As unicorn-rare as studio political comedies are, it’s tempting to give the aptly titled Long Shot a pass, until you realize it’s not saying much of anything. The setup has a topicality that already feels a few years outdated: Bob Odenkirk plays a dim U.S. president whose only qualification for the job is having portrayed one on TV (a credential that makes him more experienced than the White House’s current occupant). Intending to resign and make the “more prestigious” shift to movies, he endorses Charlotte Field (Charlize Theron), his workaholic Secretary of State whose marketing firm ranks her attributes like a Dungeon & Dragons character sheet, giving her low marks for “humor.” How will this Hillary–esque candidate crack the glass ceiling?
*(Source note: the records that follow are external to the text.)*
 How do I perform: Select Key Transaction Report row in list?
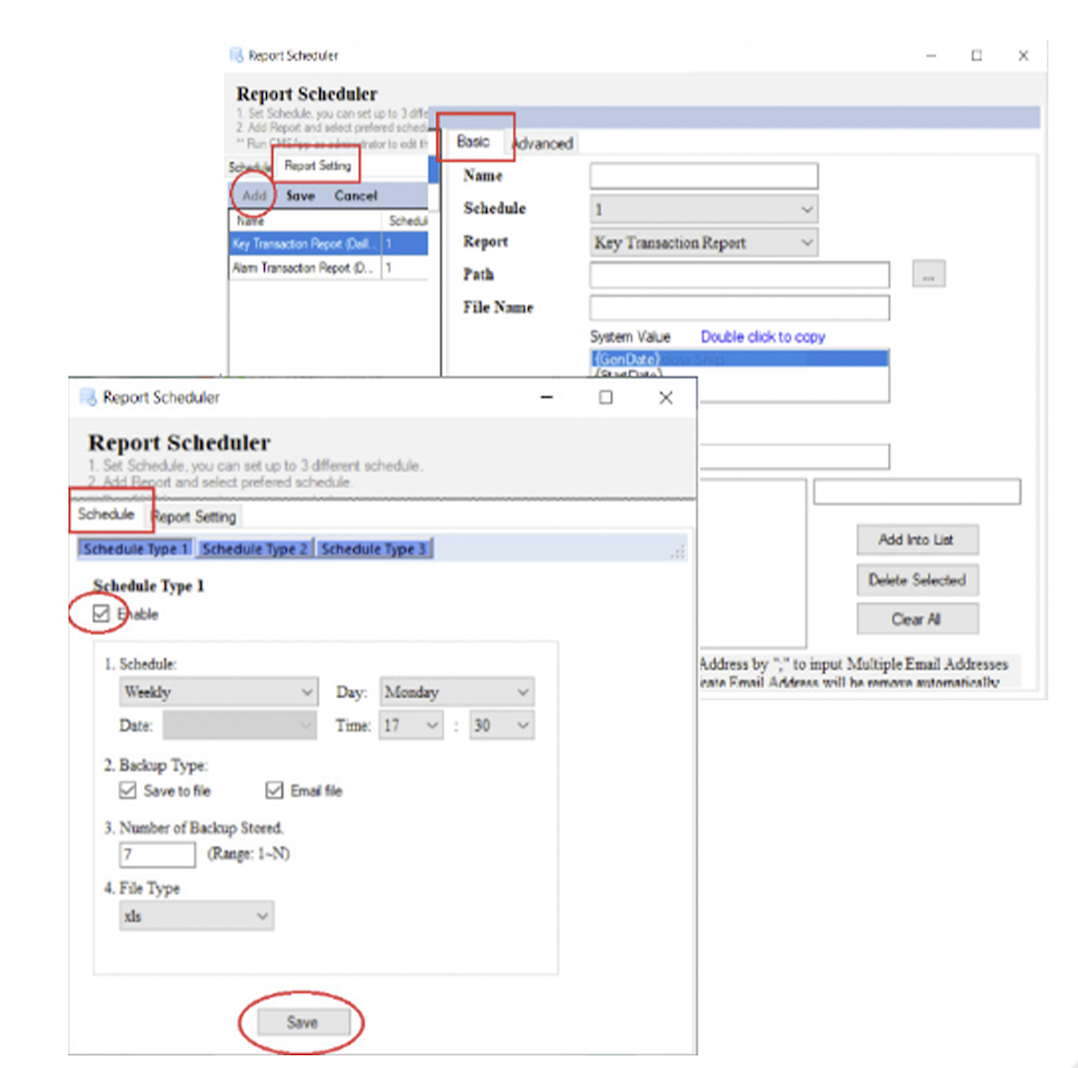pos(304,243)
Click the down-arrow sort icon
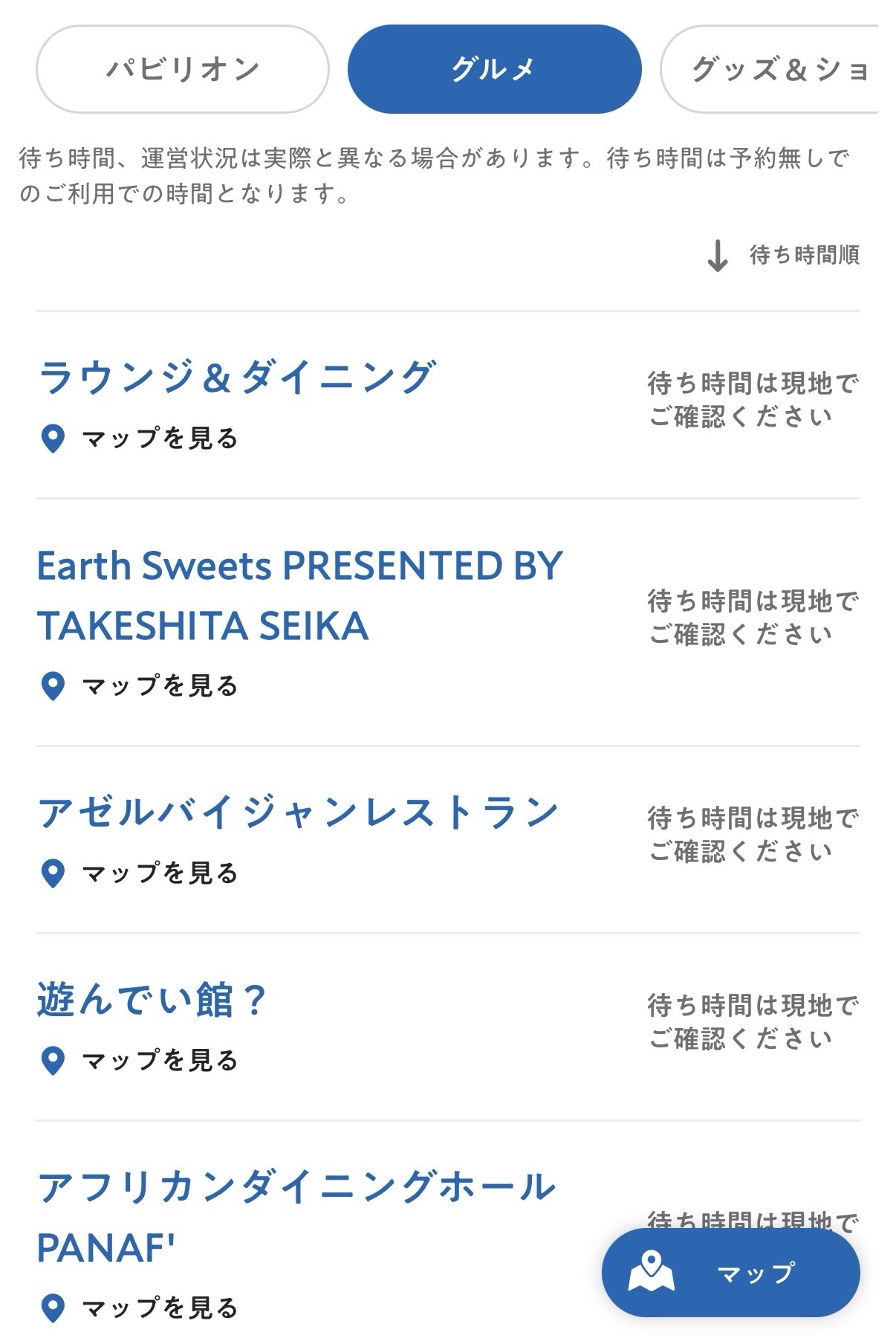896x1341 pixels. pyautogui.click(x=717, y=256)
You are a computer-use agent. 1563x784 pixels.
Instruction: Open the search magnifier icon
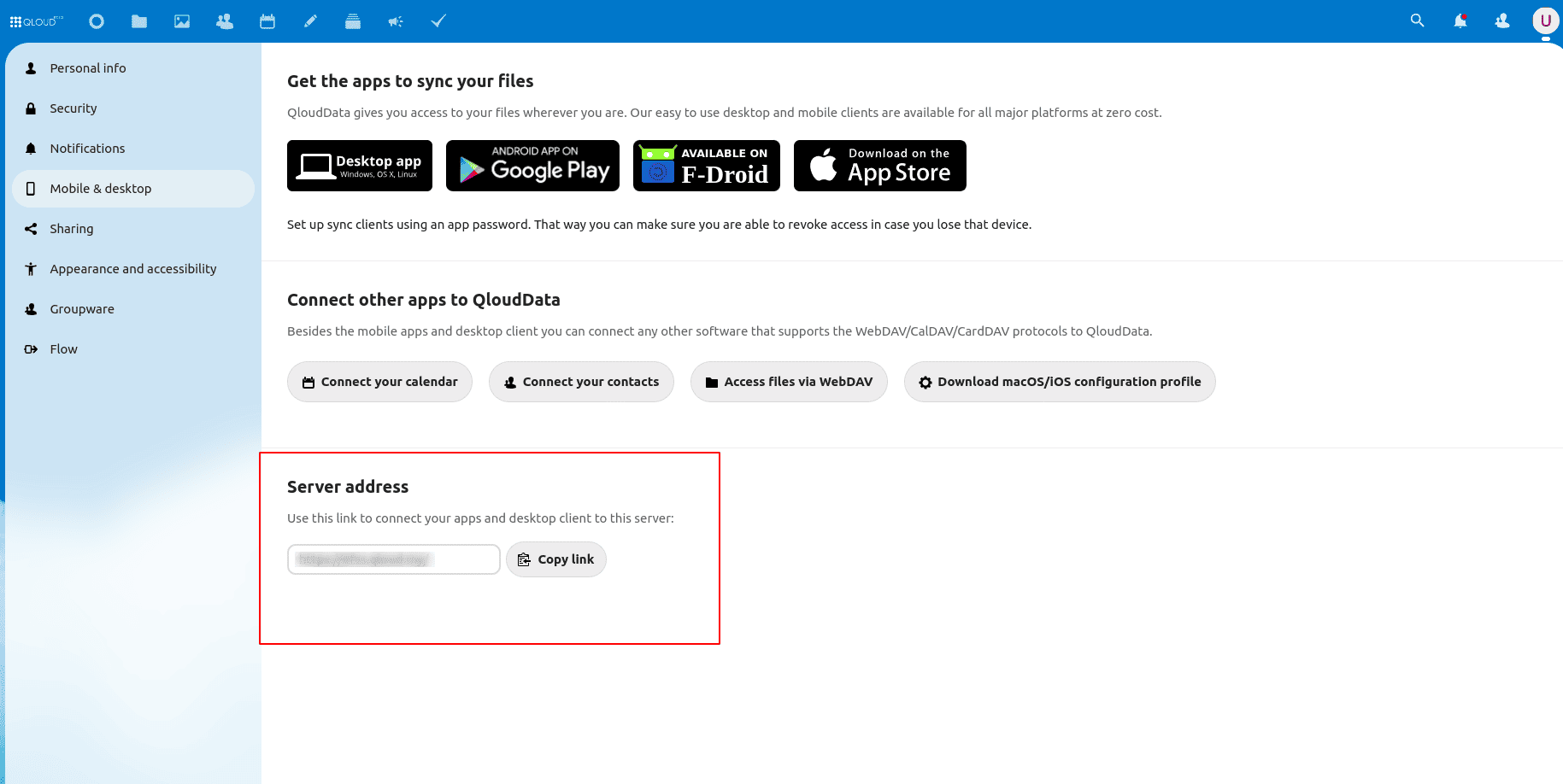[1417, 20]
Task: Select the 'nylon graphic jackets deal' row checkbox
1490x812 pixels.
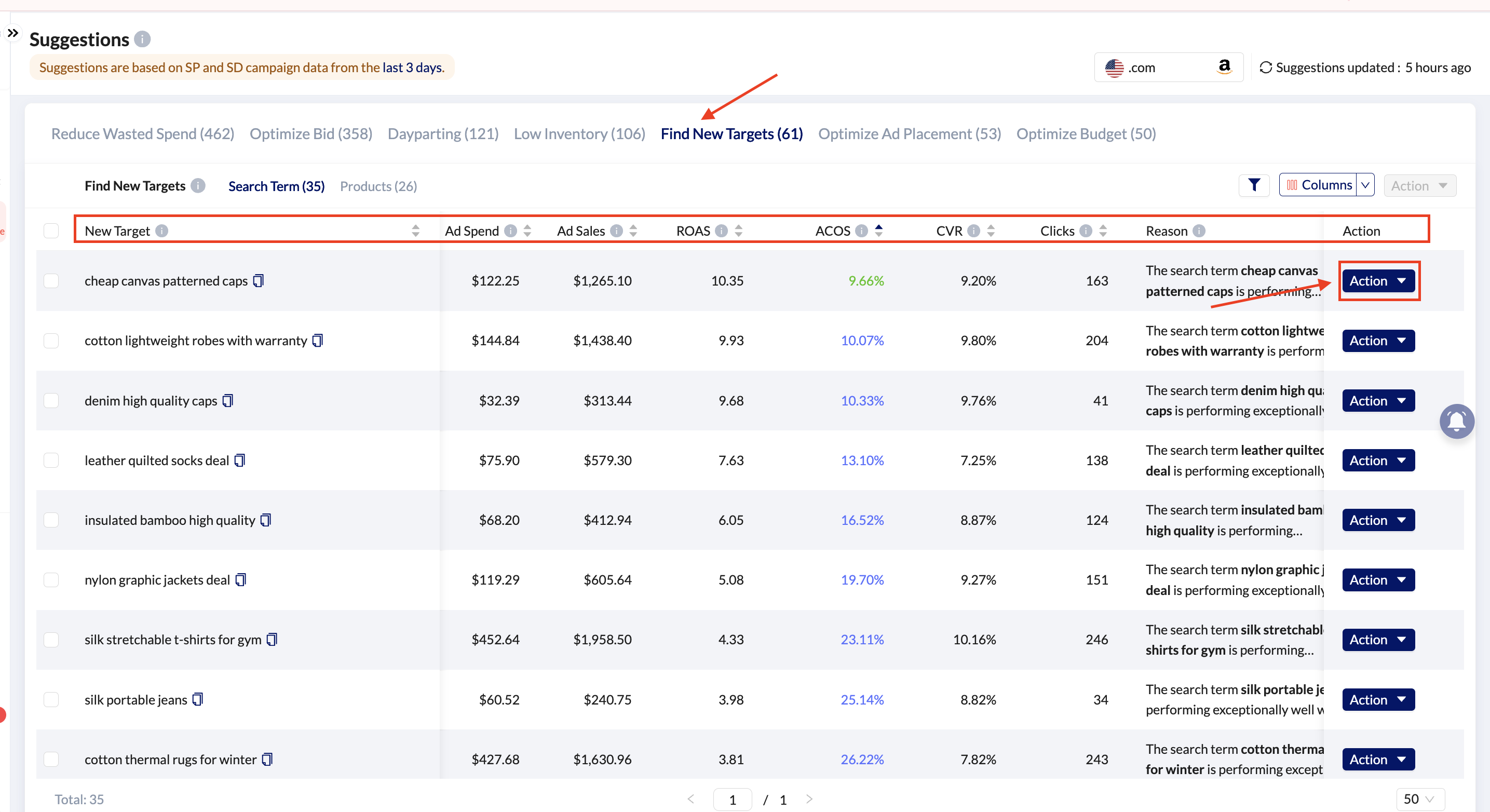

By employing the speechwriting sass of a lefty alt-journalist (what’s that?) by the name of Fred Flarsky (Seth Rogen), whom she used to babysit.
Ostensibly verbal and cutting, Long Shot actually works best during its bits of physical business. Theron continues to prove herself a genius of ungainly moments: Her wave from the podium has an unnatural elbow wobble that makes Julia Louis-Dreyfus’s Elaine dance from Seinfeld seem smooth. And Rogen gets more mileage out of a turquoise windbreaker than you’d think possible. The central joke of Long Shot, briskly directed by Snatched’s Jonathan Levine, is that these two oddballs fall in love, itself a notion that’s somehow mutually insulting to both Theron and Rogen. But when it’s being dumb enough to have Charlotte drop molly and space out in an impromptu war room during a crisis, it has just the right amount of irreverence, thanks to fun performances (including one by O’Shea Jackson Jr. as Fred’s superwealthy friend, cruising on a LaCroix-fueled cloud of serenity).
Eventually, a phoniness takes root in the script (credited to Dan Sterling and The Post’s Liz Hannah), which morphs from scoring feminist points against a thinly veiled Fox News to selling out its Charlotte just when she needs her courage the most. She and Fred are supposed to be creatures of idealism, helpless to resist their inner impulses—at least that’s how they’re established. A shrewder movie would have them discover that slowly, growing closer not out of a half-remembered teenage crush but an attraction based on ideas. (Already we’re thinking about this one way too hard.) If you’re a filmmaker but not Armando Iannucci, creator of TV’s scabrous Veep (and last year’s equally savage The Death of Stalin), maybe sit out the next election cycle.